** Opening INPUT DATA block **
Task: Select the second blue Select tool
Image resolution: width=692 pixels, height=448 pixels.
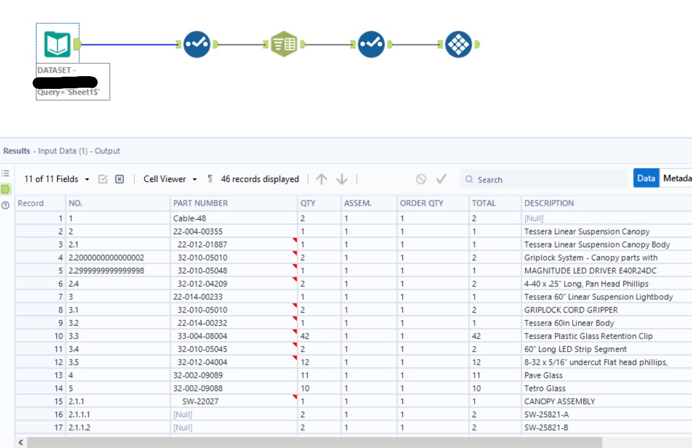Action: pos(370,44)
** Closing INPUT DATA block **
** Opening INPUT DATA block **
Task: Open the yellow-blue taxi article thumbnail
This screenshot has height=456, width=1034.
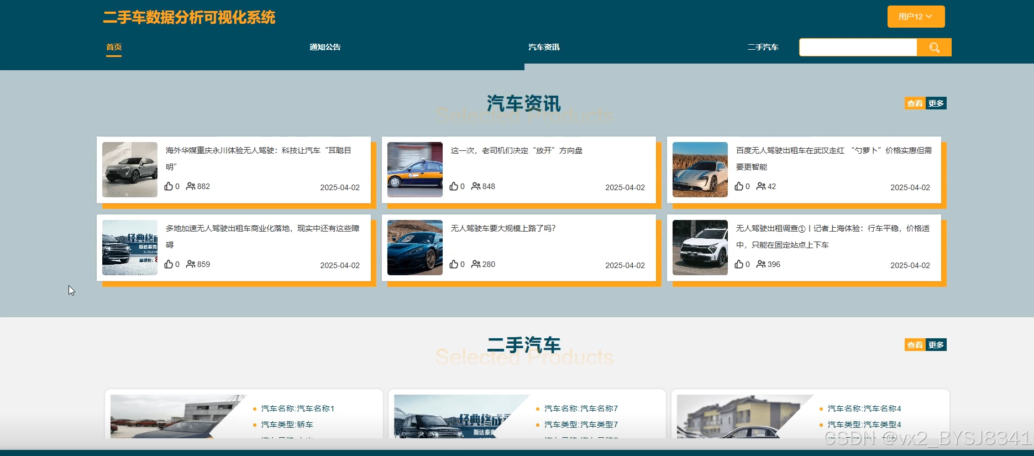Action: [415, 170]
** Closing INPUT DATA block **
** Opening INPUT DATA block **
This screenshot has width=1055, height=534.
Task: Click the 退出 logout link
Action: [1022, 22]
** Closing INPUT DATA block **
Look through the records and copy every line that has the word "blue".

Task: Select the second blue Select tool
Task: Open the yellow-blue taxi article thumbnail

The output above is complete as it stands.